LISTE DES TÂCHES =
a. Dans le texte sur la TA et les jeux, recopiez le passage qui commence à « L’intérêt essentiel pour » et se termine à « contenu de qualité. », en remplaçant « développeurs » par « studios ».
b. Citez tout ce que la TA permet de faire d’après le texte sur la TA et les jeux.
c. Poursuivez le texte sur la TA et les jeux à partir de sa dernière phrase.

TEXTE FOURNI =
======

L’intérêt essentiel pour la TA porte sur le fait qu’elle permet de réduire les coûts, de commercialiser les produits plus rapidement et d’explorer de nouvelles langues ou de nouveaux territoires. Le frein inhérent à ces aspects est, et avec raison, la qualité de la traduction produite. Cependant, avec l’augmentation du public de joueurs tant en volume qu’en sophistication, la demande pour des traductions plus qualitatives et précises s’est accrue. Une mauvaise traduction nuira à la réputation d’un jeu, et en conséquence, ses ventes baisseront. Aussi, est-il plus que jamais important pour les développeurs et les éditeurs d’intégrer correctement la TA à leur flux de travail, en étant conscients de tous les tenants et les aboutissants et en respectant quelques règles de base pour créer un contenu de qualité.

======

DONNÉES RECUEILLIES =
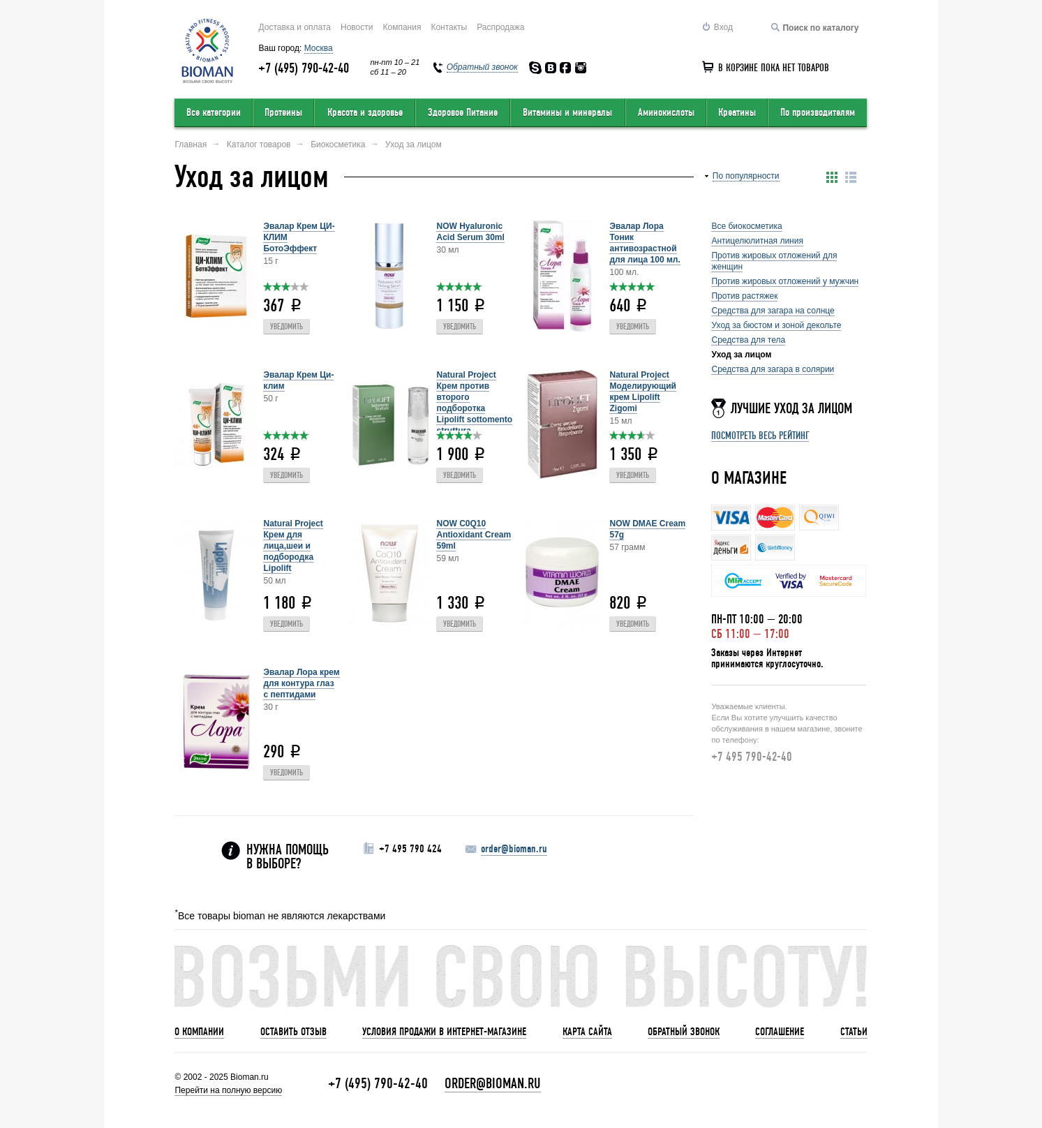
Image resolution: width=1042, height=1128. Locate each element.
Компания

======

RÉPONSES =
a.
L’intérêt essentiel pour la TA porte sur le fait qu’elle permet de réduire les coûts, de commercialiser les produits plus rapidement et d’explorer de nouvelles langues ou de nouveaux territoires. Le frein inhérent à ces aspects est, et avec raison, la qualité de la traduction produite. Cependant, avec l’augmentation du public de joueurs tant en volume qu’en sophistication, la demande pour des traductions plus qualitatives et précises s’est accrue. Une mauvaise traduction nuira à la réputation d’un jeu, et en conséquence, ses ventes baisseront. Aussi, est-il plus que jamais important pour les studios et les éditeurs d’intégrer correctement la TA à leur flux de travail, en étant conscients de tous les tenants et les aboutissants et en respectant quelques règles de base pour créer un contenu de qualité.

b.
- réduire les coûts
- commercialiser les produits plus rapidement
- explorer de nouvelles langues ou de nouveaux territoires

c.
Notre processus de TA suit une approche indépendante des systèmes par laquelle nous déterminons au cas par cas quel sera le meilleur système de TA à utiliser pour un projet donné. Ceci nous permet de fournir les délais d’exécution plus courts, les économies de coûts et la sécurisation des données que nos partenaires exigent. Ce processus est une pratique éprouvée et optimale que nous avons peaufinée au cours de ses années de mise en œuvre. Toutefois, nous estimons qu’il s’agit d’un processus en constante évolution, dans lequel la qualité est toujours primordiale.
Notre guide de base pour la qualité commence par l’existence de contenu pour un titre précédent. S’il existe une traduction validée à partir de laquelle travailler, elle constituera une base solide sur laquelle bâtir tout projet, car elle aura déjà fait l’objet d’un processus rigoureux. Les projets les plus adaptés sont les suites de jeux, les MMO (car ils ont généralement un contenu itératif), les jeux en ligne (car leur contenu est, la plupart du temps, mis à jour en permanence) et les jeux similaires. Comme le secteur privilégie le développement de la propriété intellectuelle plutôt que le contenu autonome, il existe de nombreuses opportunités de créer de vastes collections de mémoire de traduction, (MT) lesquelles constituent des réservoirs de contenus validés. Lorsque la mémoire de traduction de la propriété intellectuelle peut être utilisée, cela permet un gain de temps et d’efforts considérable pour tout projet basé sur le jeu original.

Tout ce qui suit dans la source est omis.